En conséquence, il nous paraît fondamental de poursuivre l’effort de réarmement du pilier européen de l’Alliance de telle sorte que nous ayons une certaine autonomie et une certaine capacité de décision. Vis-à-vis de l’industrie de la défense, cela constitue certainement un changement. Nul n’est tout à fait empreint de cécité au regard de la stratégie menée par les États-Unis en la matière, qui voit aussi l’OTAN comme un moyen de favoriser ses exportations d’armement en Europe, avec tout ce que cela comporte. Au-delà de cela, un des enjeux essentiels de l’Alliance est la nécessité d’avoir une vision équilibrée entre les deux pôles. Un certain nombre de pays de l’Alliance ne voient qu’une menace russe à l’est, mais le flanc sud reste fondamental pour notre sécurité. La prise en considération de ce flanc sud est un enjeu majeur pour nous, pour que des opérations que nous menons au Sahel, qui sont des opérations d’alliés, peut-être un jour deviennent des opérations de l’Alliance.

Mme Marianne Dubois. L’initiative de cette audition s’inscrit dans une actualité particulièrement lourde en matière militaire. Le groupe Les Républicains (LR) souhaite se joindre aux hommages rendus à nos treize soldats morts lundi soir au Mali lors d’une opération de combat menée contre des groupes djihadistes.

En deux semaines, c’est la seconde fois que l’OTAN est présente au sein de nos débats à l’Assemblée. La semaine dernière, l’Assemblée nationale a ratifié le protocole permettant à la Macédoine du Nord de devenir le trentième État membre de l’Alliance. L’intervention de la Turquie, notre allié au sein de l’Alliance, au nord de la Syrie un mois auparavant a remis l’OTAN, son utilité et sa finalité même au cœur des débats. Ce débat, qui nous paraît particulièrement utile, vient du Président de la République lui-même. En effet, dans un entretien à l’hebdomadaire The Economist daté du 7 novembre 2019, Emmanuel Macron a évoqué la « mort cérébrale » de l’OTAN du fait du désengagement des États-Unis vis-à-vis de ses partenaires et du comportement dangereux de la Turquie dans une zone particulièrement sous tension. Des mots qui sont particulièrement forts, peu diplomatiques, et qui n’en sont pas moins justes et intéressants ; ils doivent nous pousser à une réflexion de fond sur l’avenir de l’OTAN.

En tant que membre de l’assemblée parlementaire de l’OTAN, je constate l’attractivité que l’Alliance exerce sur un nombre important de nos partenaires. En témoignent les réponses parfois sèches de nos partenaires aux remarques du Président de la République. Je constate aussi ce qui me semble être un décalage entre nos forces armées et les instances politiques des pays membres.
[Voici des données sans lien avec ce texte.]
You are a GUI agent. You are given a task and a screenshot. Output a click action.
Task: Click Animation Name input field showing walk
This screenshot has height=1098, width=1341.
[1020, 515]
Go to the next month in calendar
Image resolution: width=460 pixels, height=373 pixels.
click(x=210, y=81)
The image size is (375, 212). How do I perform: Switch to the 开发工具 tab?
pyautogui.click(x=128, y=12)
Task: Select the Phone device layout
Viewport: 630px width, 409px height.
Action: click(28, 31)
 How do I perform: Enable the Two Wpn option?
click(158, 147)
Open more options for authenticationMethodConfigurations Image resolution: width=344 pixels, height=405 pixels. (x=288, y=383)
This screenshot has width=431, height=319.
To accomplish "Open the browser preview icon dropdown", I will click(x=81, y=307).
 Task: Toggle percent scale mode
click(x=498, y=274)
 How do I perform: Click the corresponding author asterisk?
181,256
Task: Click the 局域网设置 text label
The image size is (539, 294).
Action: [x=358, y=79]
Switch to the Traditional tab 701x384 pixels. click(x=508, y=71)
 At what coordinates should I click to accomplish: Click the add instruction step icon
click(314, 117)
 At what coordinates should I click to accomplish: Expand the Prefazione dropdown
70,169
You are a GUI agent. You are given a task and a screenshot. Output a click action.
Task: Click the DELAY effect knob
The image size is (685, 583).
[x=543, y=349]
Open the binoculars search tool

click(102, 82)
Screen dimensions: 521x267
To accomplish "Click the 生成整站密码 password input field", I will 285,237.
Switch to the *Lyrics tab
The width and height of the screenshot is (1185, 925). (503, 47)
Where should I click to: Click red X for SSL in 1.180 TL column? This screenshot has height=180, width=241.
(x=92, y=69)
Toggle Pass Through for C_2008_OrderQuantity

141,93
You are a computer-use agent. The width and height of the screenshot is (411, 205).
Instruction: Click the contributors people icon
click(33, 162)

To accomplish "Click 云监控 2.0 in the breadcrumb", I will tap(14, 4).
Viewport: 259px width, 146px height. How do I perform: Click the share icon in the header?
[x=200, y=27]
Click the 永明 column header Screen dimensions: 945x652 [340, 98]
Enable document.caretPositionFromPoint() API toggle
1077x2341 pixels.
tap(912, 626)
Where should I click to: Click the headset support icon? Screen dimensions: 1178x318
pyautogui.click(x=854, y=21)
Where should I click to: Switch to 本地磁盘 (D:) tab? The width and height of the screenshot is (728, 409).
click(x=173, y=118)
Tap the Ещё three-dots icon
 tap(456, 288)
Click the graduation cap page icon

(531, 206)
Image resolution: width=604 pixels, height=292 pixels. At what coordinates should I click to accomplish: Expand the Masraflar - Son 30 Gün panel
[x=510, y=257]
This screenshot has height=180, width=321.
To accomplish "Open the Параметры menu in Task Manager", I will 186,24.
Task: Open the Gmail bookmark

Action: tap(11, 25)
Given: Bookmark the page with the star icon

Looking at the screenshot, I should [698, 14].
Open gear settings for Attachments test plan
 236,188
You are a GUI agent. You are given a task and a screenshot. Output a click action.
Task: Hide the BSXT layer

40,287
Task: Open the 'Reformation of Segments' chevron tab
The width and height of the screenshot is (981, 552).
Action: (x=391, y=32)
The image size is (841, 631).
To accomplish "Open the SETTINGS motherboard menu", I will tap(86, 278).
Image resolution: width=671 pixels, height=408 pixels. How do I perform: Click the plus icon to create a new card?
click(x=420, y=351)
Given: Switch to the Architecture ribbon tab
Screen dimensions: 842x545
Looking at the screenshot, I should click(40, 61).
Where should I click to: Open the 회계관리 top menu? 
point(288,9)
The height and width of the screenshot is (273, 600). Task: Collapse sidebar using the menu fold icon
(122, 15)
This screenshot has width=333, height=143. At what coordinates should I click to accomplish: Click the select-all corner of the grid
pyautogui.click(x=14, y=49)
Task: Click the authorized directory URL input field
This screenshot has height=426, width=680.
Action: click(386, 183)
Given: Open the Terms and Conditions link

Les forces armées qui composent l’Alliance travaillent, coopèrent, échangent, s’entraînent, combattent parfois, de manière, semble-t-il, particulièrement fluide et naturelle. L’appartenance à l’Alliance est une donnée parfaitement intégrée pour nos forces qui se posent moins de questions que les différents gouvernements des États membres qui la composent. Nous leur devons, parce que ce sont elles qui sont sur le terrain, un soutien et une stratégie claire. Nous ne pouvons pas nous permettre d’attendre un hypothétique revirement de stratégie de nos alliés américains. Ce revirement n’arrivera pas, que le président Trump soit réélu ou pas dans un an. Nous soumettre aux résultats des élections présidentielles est déjà une forme de renoncement. C’est à l’Europe de prendre en main sa défense et sa sécurité. 22 des membres de l’OTAN sont déjà membres de l’UE, et nous y sommes très largement majoritaires.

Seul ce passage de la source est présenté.